Continuing on from Part One, where I looked at the first three entries in the 1989-1997 Batman franchise, it is time to look at 1997’s infamous Batman & Robin.
Full disclosure: I find this film, with no irony attached, to be a masterpiece in its own way. Let me make one thing clear, this film is truly awful. However, I think it is so bad, that it transcends its awfulness into something else entirely, and I am in pure awe of it. Here we have George Clooney as Batman, and Joel Schumacher giving completely into studio demands to make the film even more campy and a device to sell copious amounts of merchandising. The result killed the franchise dead and severely maligned all the principle cast members’ careers at that point. That said, I highly recommend listening to Schumacher’s audio commentary. Not only is he incredibly honest about the movie, but he accepts full blame for it.

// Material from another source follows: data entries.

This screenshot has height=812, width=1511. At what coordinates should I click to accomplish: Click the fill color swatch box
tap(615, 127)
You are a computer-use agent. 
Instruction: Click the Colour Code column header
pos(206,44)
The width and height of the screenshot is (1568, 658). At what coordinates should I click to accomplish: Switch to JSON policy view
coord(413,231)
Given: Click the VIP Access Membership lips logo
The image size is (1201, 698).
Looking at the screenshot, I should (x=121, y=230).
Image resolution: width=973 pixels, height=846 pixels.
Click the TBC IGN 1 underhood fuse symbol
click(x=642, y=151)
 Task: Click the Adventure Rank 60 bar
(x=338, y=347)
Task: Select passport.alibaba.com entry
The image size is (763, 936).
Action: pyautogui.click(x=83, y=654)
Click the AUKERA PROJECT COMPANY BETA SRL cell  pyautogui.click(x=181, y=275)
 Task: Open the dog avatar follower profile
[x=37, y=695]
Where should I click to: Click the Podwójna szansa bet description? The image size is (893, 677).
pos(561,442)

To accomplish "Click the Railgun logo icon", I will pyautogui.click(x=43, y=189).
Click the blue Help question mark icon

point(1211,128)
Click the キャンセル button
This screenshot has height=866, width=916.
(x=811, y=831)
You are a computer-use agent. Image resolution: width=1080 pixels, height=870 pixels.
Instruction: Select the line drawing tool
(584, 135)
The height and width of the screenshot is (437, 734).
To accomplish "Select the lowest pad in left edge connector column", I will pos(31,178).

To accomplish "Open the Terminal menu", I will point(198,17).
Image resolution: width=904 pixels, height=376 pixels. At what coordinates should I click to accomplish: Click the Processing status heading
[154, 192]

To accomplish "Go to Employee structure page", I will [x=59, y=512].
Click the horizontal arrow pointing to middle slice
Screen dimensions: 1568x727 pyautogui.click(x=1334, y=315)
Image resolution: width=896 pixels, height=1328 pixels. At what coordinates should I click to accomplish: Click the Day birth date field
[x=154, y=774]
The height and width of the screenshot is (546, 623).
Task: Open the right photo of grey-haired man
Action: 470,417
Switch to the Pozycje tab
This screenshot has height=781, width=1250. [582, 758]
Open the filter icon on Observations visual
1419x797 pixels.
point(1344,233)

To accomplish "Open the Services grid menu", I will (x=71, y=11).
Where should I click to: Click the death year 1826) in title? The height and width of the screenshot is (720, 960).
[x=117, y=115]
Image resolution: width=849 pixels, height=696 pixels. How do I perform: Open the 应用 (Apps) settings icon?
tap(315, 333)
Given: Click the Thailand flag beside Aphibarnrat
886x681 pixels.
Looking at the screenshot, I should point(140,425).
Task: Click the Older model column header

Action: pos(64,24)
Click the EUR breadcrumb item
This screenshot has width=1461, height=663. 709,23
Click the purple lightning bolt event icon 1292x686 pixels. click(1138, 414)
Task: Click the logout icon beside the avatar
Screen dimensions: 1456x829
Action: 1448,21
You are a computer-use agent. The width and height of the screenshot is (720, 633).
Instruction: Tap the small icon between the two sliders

You can read a lot about the shortcomings of Batman & Robin online, but one positive that often gets forgotten about is that this movie, out of all the previous Batman films, is completely consistent with its tone. The previous entries swerved from serious and brooding to corny and utterly silly (for example, Penguin’s tragedy coupled with mind-controlled penguins with rockets on their backs in Batman Returns). Batman & Robin, on the other hand, knows exactly what it is and does not relent from that trajectory.
Honestly, I could and should write an entire series about this movie. There is so much to explore.
The Batman franchise was put in a tailspin after the critical and financial failure of Batman & Robin as Warner Bros. did not know what to do with it. May options were considered including a fifth entry directed by Schumacher, a Batman Beyond movie, and a young Bruce Wayne TV show (this idea eventually became Smallville). You can read more about these false starts here. Ultimately, Warner Bros. hired Christopher Nolan to restart the franchise with Batman Begins to get things back on track.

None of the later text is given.